YOUR TASKS
(a) In the essay on beauty and truth, what percentage of surveyed scientists disagreed that mathematical beauty is a good indicator of scientific truth?
(b) Summarize the essay on beauty and truth in two sentences.

PROVIDED PASSAGE
+ + + + +

Beauty and Truth Again? Lessons from Physics, Art, and Theology

Tom McLeish

This essay is based on a public lecture given in May of 2022 at the Faraday Institute, Cambridge.



There are distinct signs that the poet John Keats’ Grecian Urn has found its voice again. This is a surprise. The final Delphic utterance of the decorated vessel in his poem Ode to a Grecian Urn runs: “Beauty is Truth, Truth Beauty, — that is all / Ye know on earth, and all ye need to know.” Though well-known as verse, it has long been relegated to romantic wishful thinking.


The dominant, highly dualistic discussion of beauty and truth over the last century, and of aesthetics more generally, has long stifled the wistful notion that beautiful ideas are more likely to be true than ugly ones. Furthermore, multiple voices in late modern philosophy adopt the equally dualistic assurance that the objective (truth) and subjective (beauty) simply don’t mix, that they support no connection, enjoy no conversation. Yet a recently-published and extensive survey of over 20,000 scientists in the US, India, Italy and the UK, The Role of Aesthetics in Science, by Brandon Vaidyanathan and Christopher Jacobi, found that only 34% of scientists disagreed with the statement declaring “mathematical beauty is a good indicator of scientific truth.” A very large majority also found that the objects of their scientific investigations were aesthetically beautiful.


Here, I want to explore the reasons for the apparent failure to suffocate the Urn’s continuing voice in our own time. Anticipating that this will require some philosophy as well as the testimony of science itself, the continually conflictual conversations between beauty and truth will require listening to the arts, as well as the sciences. Surprisingly perhaps, the road to resolution leads through theology.

+ + + + +

Stored data entries:
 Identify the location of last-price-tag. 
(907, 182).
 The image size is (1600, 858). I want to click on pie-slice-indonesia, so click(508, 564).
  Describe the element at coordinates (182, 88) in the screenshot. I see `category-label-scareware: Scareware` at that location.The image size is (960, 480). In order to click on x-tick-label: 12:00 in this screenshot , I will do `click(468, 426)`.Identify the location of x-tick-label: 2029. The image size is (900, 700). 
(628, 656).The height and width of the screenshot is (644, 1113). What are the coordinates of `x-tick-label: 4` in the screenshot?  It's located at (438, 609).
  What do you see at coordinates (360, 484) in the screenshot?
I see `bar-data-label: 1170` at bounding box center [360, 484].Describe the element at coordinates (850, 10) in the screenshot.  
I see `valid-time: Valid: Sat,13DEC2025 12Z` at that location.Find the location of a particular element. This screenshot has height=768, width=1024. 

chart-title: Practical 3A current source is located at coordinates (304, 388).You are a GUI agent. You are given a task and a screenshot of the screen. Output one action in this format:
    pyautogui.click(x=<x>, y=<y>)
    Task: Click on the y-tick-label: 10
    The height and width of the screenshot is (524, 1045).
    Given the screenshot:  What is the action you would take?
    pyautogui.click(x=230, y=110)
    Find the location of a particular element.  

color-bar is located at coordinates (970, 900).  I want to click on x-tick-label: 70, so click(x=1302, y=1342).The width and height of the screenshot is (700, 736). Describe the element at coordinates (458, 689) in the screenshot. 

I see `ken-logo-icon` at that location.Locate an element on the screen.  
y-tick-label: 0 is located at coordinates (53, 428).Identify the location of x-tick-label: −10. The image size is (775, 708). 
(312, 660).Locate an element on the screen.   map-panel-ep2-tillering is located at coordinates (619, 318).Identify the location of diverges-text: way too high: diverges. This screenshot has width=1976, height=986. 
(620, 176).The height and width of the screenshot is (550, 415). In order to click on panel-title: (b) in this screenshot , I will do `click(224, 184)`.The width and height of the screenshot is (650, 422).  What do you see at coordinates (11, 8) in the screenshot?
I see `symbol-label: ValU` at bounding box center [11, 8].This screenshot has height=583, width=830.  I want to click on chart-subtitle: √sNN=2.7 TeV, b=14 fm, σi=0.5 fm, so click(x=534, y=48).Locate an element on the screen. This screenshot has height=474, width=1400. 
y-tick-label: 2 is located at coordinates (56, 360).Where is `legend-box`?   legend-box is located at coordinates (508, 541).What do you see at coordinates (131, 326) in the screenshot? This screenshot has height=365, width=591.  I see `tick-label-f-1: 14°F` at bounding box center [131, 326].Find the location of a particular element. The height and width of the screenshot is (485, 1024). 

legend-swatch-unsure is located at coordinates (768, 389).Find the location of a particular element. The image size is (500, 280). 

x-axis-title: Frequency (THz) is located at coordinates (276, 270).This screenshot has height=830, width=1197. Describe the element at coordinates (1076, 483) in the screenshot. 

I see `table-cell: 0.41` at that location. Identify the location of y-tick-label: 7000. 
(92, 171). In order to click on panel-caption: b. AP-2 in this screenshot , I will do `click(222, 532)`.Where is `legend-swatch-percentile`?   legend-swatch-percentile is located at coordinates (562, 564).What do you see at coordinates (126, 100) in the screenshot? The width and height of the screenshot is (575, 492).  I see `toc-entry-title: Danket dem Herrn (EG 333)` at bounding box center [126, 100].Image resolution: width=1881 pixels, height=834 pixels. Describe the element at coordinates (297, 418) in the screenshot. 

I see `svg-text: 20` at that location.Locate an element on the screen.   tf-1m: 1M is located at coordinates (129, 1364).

+ + + + +

EXERCISE RESULTS
(a) 34%

(b) Although much of late modern philosophy has treated truth as objective and beauty as subjective and held that they do not mix, a survey of over 20,000 scientists found that only 34% disagreed that mathematical beauty is a good indicator of scientific truth. The essay sets out to explore why the idea in Keats' Grecian Urn persists by drawing on philosophy, science, and the arts, and it holds that the road to resolution leads through theology.